Sunset on the Golden Horn, Istanbul


signed ‘JPavlikevitch’ (lower right)
pencil and watercolour on paper
17.8 x 21.9 cm (7 x 8⅝ in)



‘The cypresses of Scutari
In stern magnificence look down
On the bright lake and stream of sea,
And glittering theatre of the town;
Above the throng of rich kiosks,
Above the towers in triple tire,
Above the domes of loftiest mosques,
These pinnacles of death aspire.’
-The Poetical Works of Lord Houghton, 1876.

From the district of Scutari, several figures look out across the calm, rippling waters of the Bosphorus to the silhouetted city of Istanbul, whilst their dogs scavenge for scraps. The city’s minarets and domes punctuate the skyline, whilst on the far right, the intense warm glow of the setting sun casts its last rays of the evening. A small mosque with two minarets takes prominence on the near shore; its intricate features tell of the delights of Istanbul’s architecture. In the distance, numerous craft traverse the busy waters. The warm palette employed by the artist accentuates the lyrical and romantic nature of this work, concealing Scutari’s more sombre character.

Lying on the east shore of the Bosphorus, on the opposite bank to Galata, Scutari, now known as Üsküdar, was the site of the largest and most beautiful of Istanbul’s cemeteries. The district’s Greek name, Chrysopolis, ‘The Golden City’, perhaps derived from the fact that Scutari was a wealthy port, though according to legend, the name relates to the fact that the city once housed a Persian gold depository.

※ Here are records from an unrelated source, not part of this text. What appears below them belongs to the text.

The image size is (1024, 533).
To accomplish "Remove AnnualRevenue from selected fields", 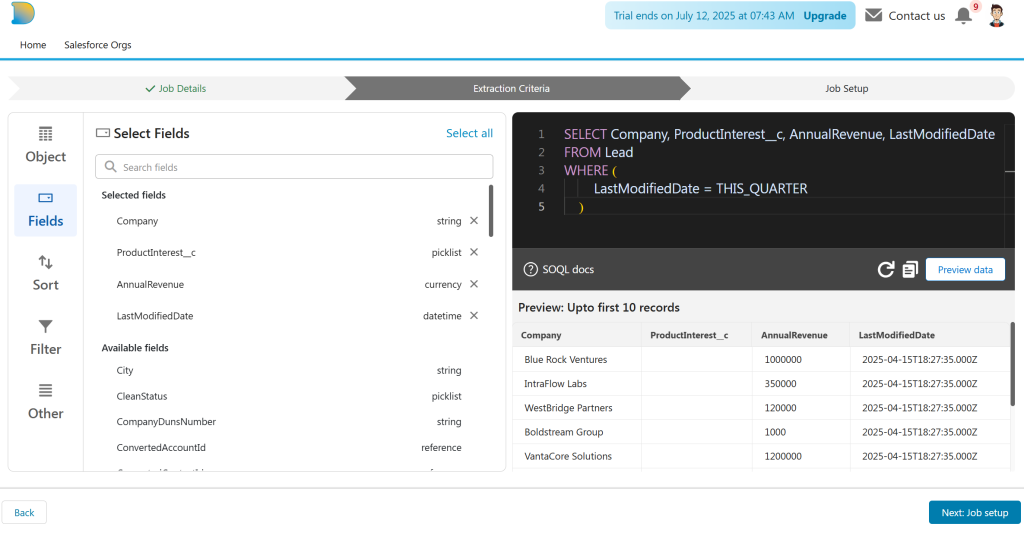I will pos(474,284).
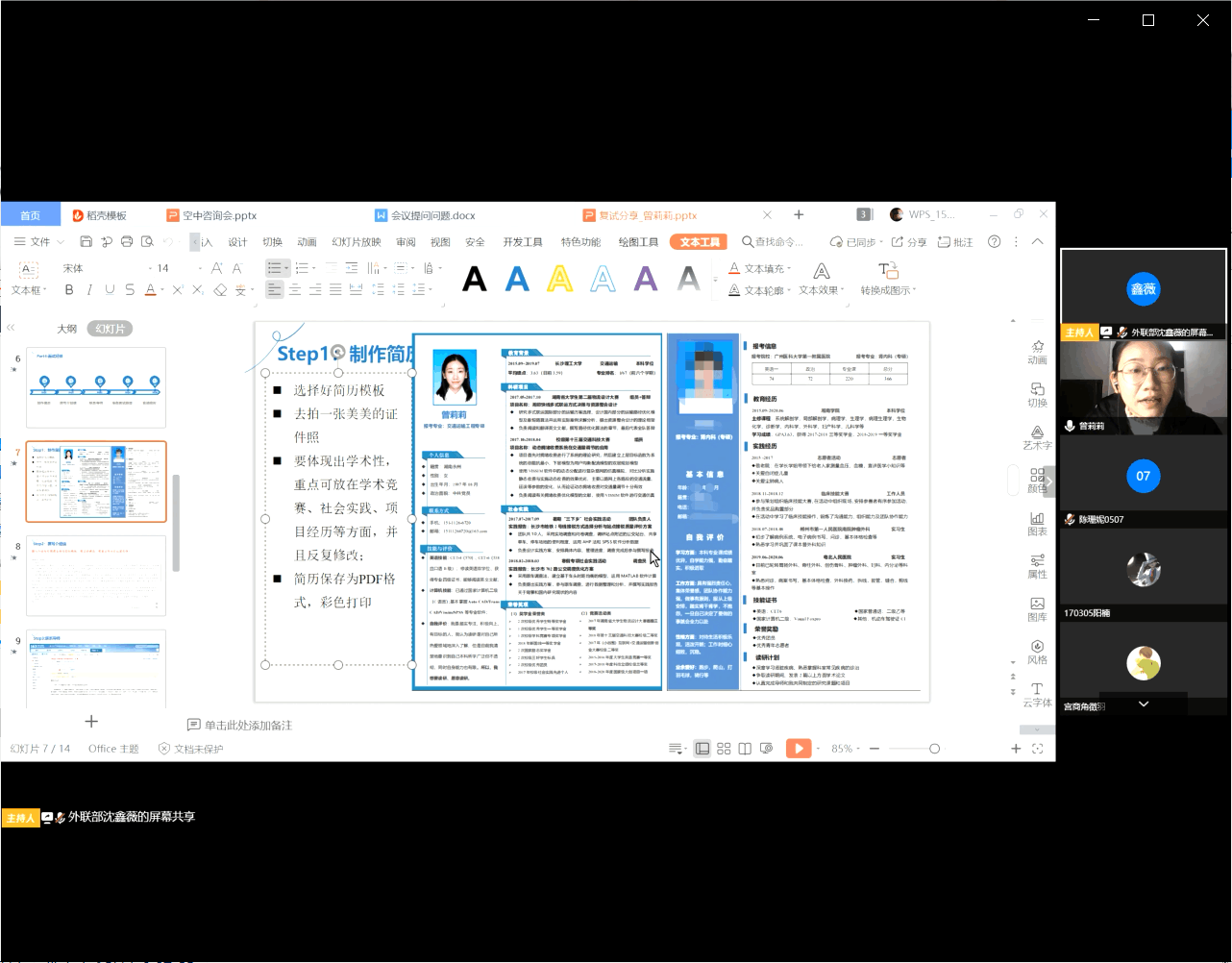The height and width of the screenshot is (963, 1232).
Task: Open the 艺术字 word art sidebar panel
Action: [1037, 437]
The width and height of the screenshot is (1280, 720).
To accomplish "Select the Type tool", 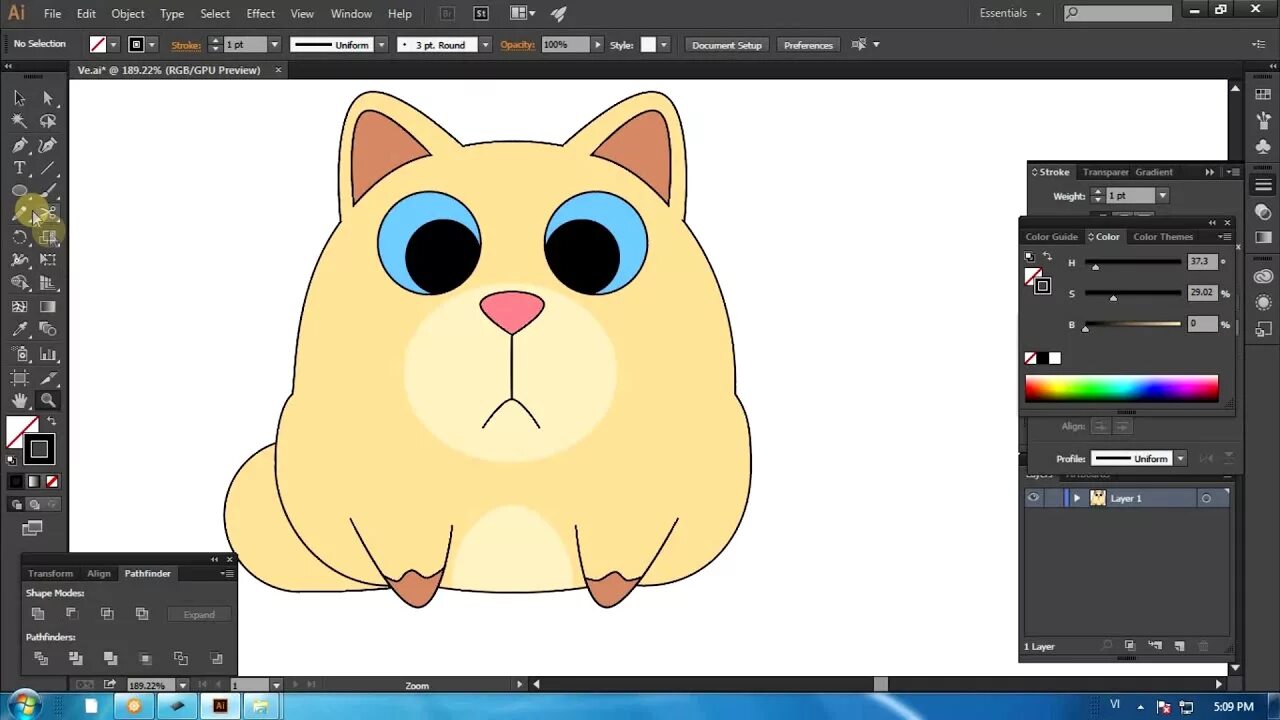I will pos(19,168).
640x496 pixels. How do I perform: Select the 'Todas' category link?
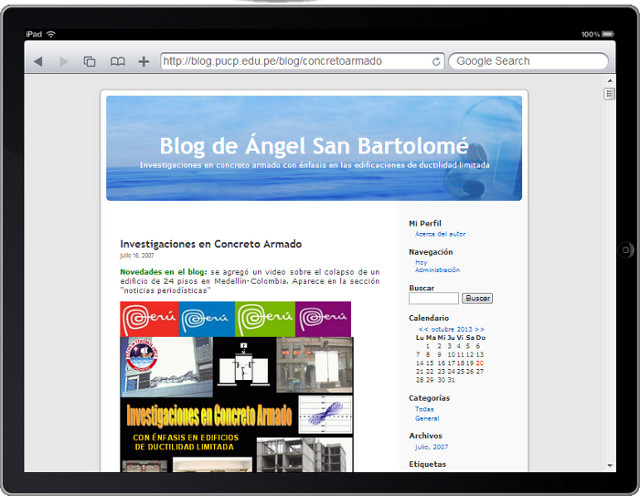(x=424, y=409)
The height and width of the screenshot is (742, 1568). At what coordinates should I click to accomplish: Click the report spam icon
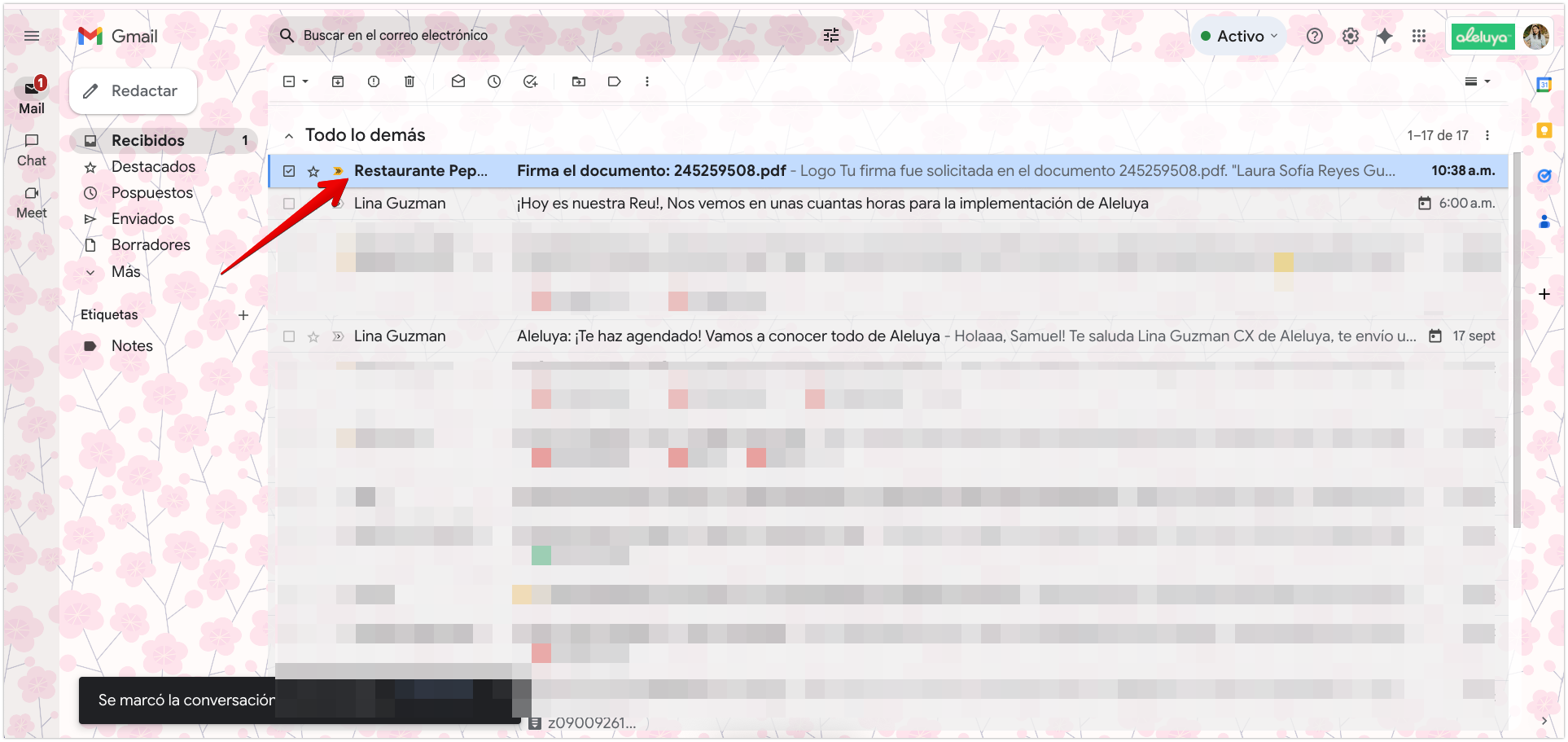coord(374,81)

Scutari was also the location of the old Barrack Hospital, where Florence Nightingale was based during the Crimean War (1854-1856) assisting wounded British soldiers; it was reputed that the wards at Scutari stretched for over four miles.

In an 1829 publication, The Mirror of Literature, Amusement, and Instruction, it was noted of the cemetery that, ‘the graves are shallow, and thin boards only, laid over the corpse, protect it from the immediate pressure of the earth, which is set with flowers, according to the custom of the Pythagoreans, and a cypress tree is planted near every new grave.’¹ Among the cypress trees, birds called pelkovans flew, their melancholy cry giving rise to the superstition that they were in fact lost souls.

¹ The Mirror of Literature, Amusement, and Instruction, Vol. XIV, no. 387, August 29, 1829.